▶ _INPUT_
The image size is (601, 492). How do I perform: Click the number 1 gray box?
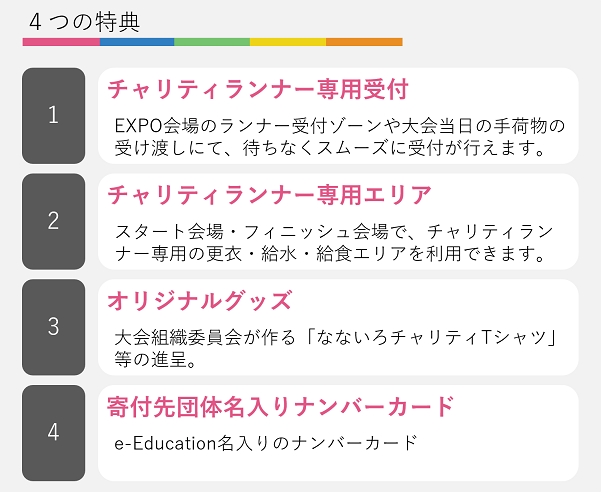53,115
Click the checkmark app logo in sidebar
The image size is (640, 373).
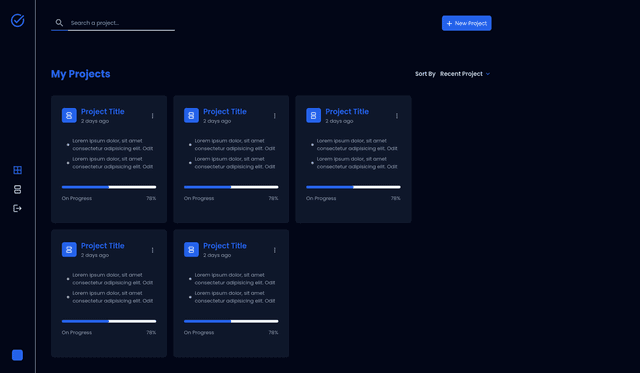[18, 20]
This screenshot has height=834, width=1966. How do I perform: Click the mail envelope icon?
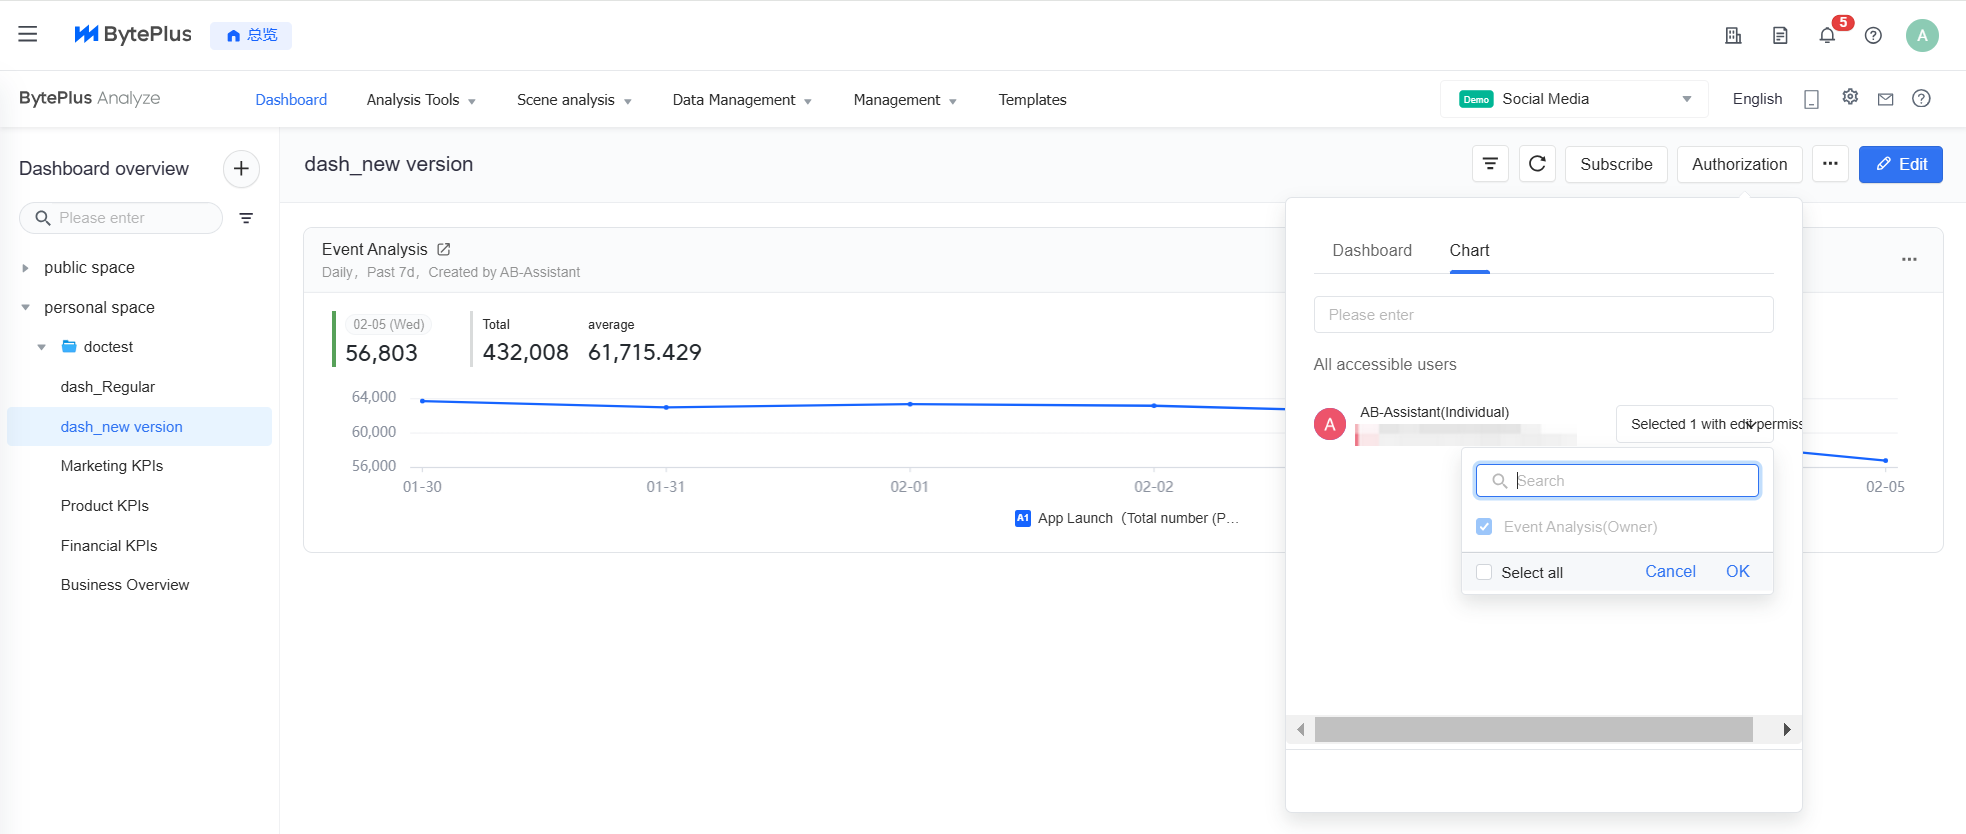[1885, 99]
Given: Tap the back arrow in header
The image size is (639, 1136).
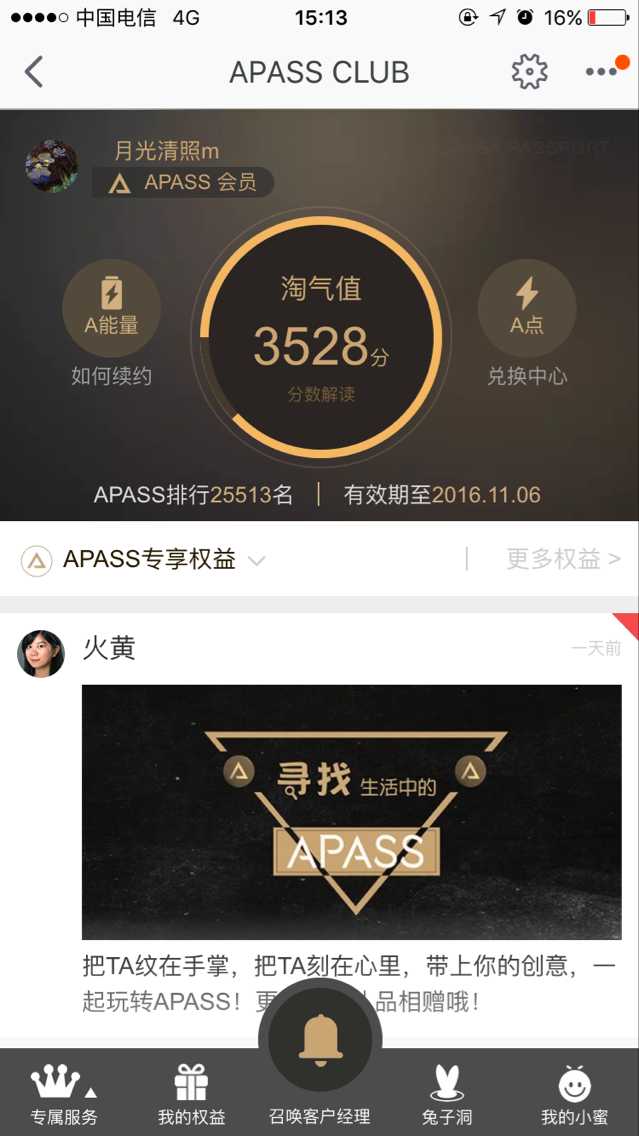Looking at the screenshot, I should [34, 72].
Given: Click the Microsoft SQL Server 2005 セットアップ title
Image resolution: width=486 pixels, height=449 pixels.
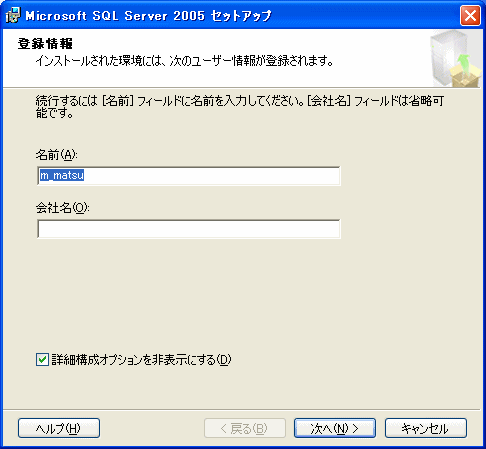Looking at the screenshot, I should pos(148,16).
--
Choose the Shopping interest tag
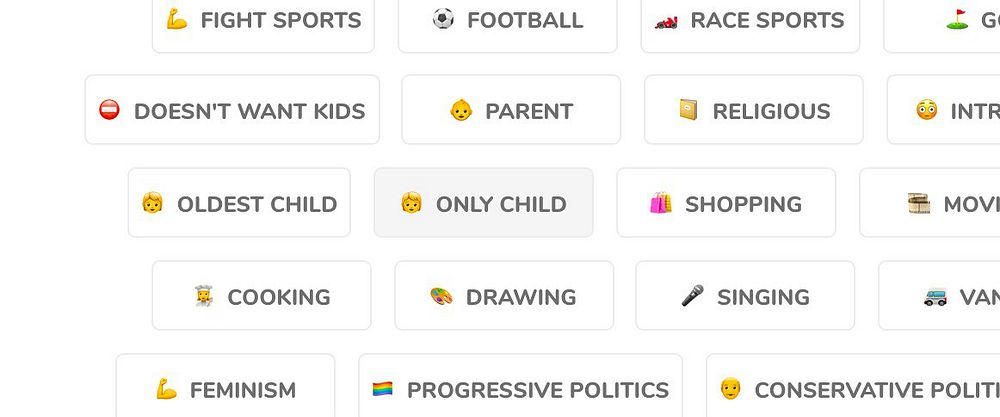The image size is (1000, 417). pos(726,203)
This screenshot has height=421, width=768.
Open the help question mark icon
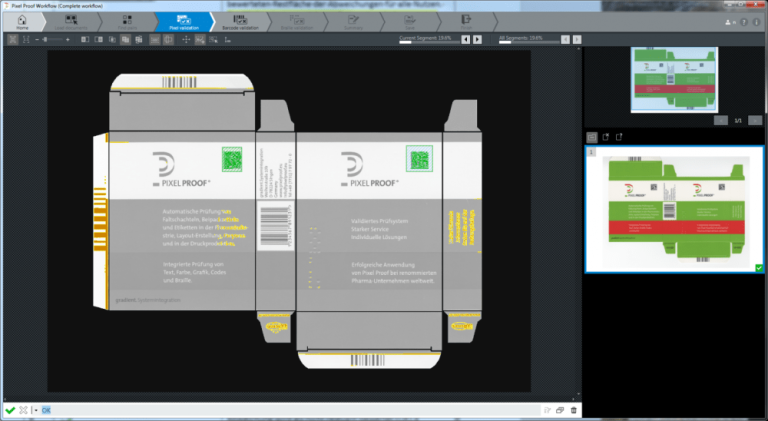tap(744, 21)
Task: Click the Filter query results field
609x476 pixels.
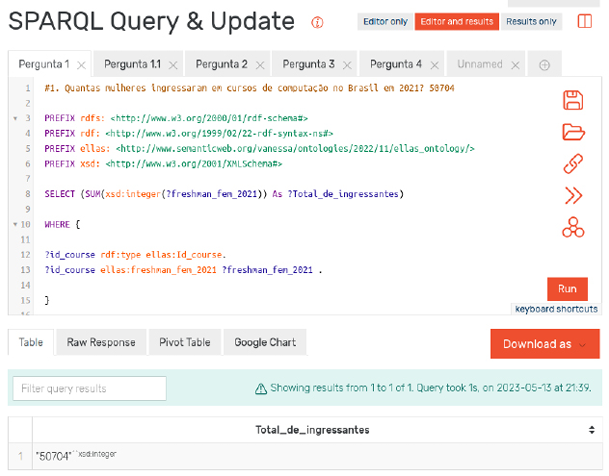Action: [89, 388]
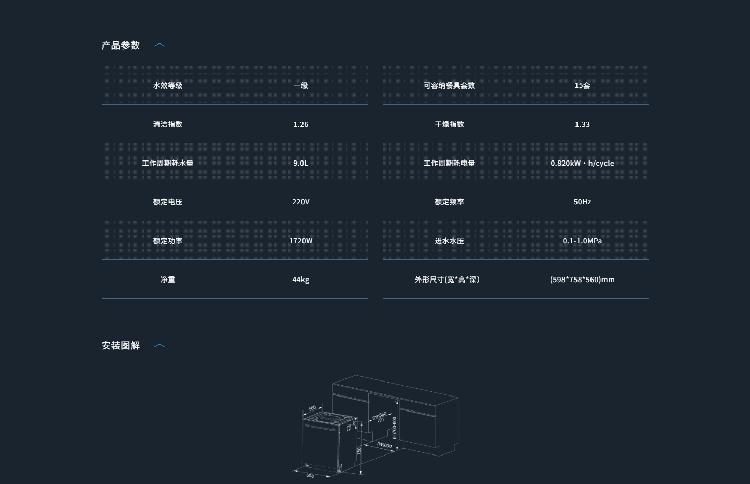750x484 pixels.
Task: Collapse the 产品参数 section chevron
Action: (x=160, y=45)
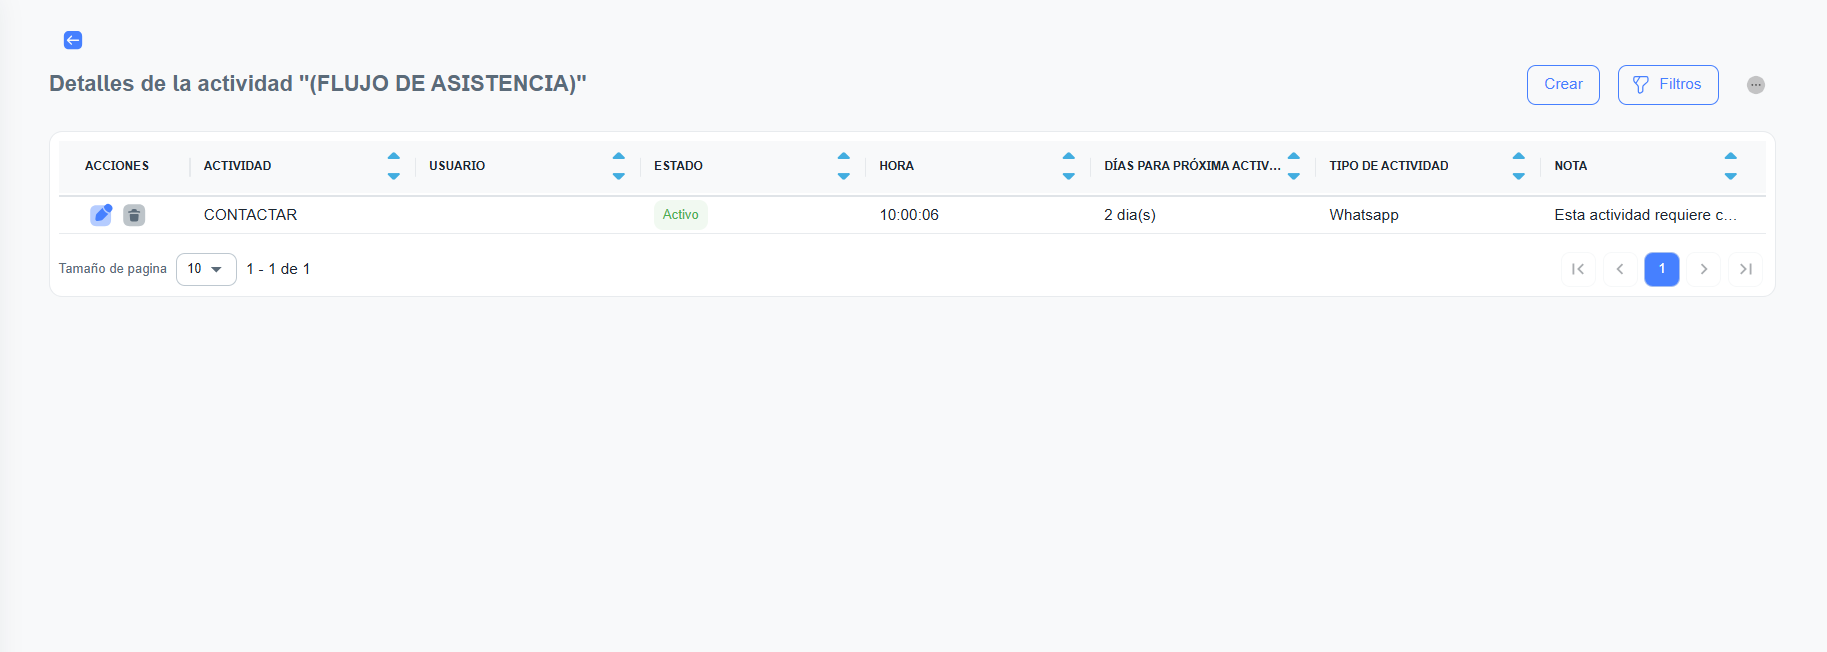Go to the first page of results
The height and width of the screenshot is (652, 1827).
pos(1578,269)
--
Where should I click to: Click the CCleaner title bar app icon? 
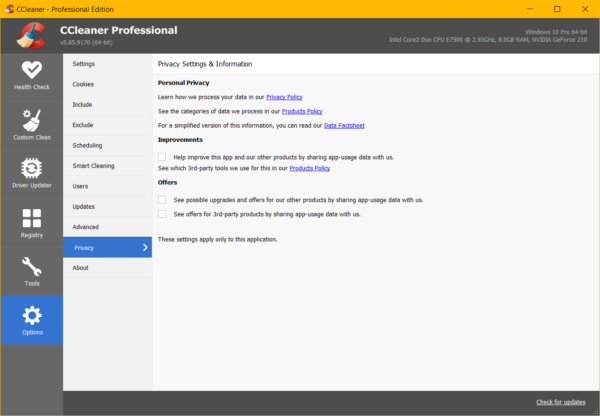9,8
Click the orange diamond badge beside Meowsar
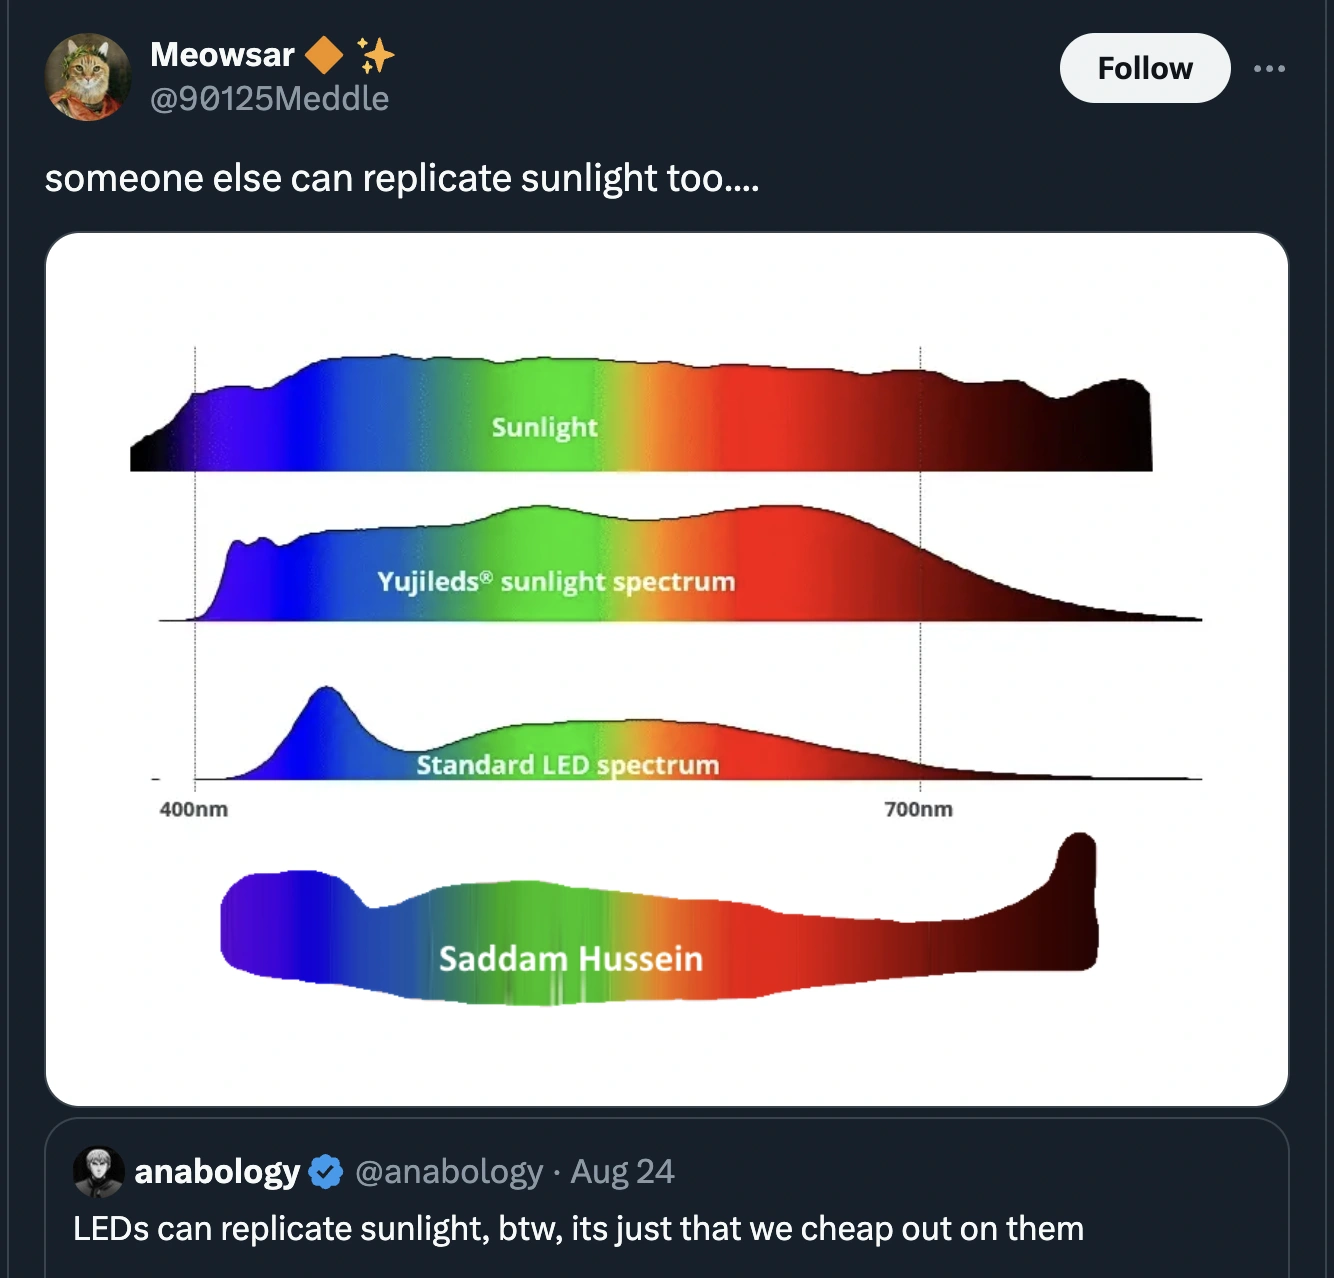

▶ _DIRECTIONS FOR THIS TASK_
Count the lines of the data that contain the string "Given", and reply with that number alone.

▶ _ANSWER TO THIS TASK_
2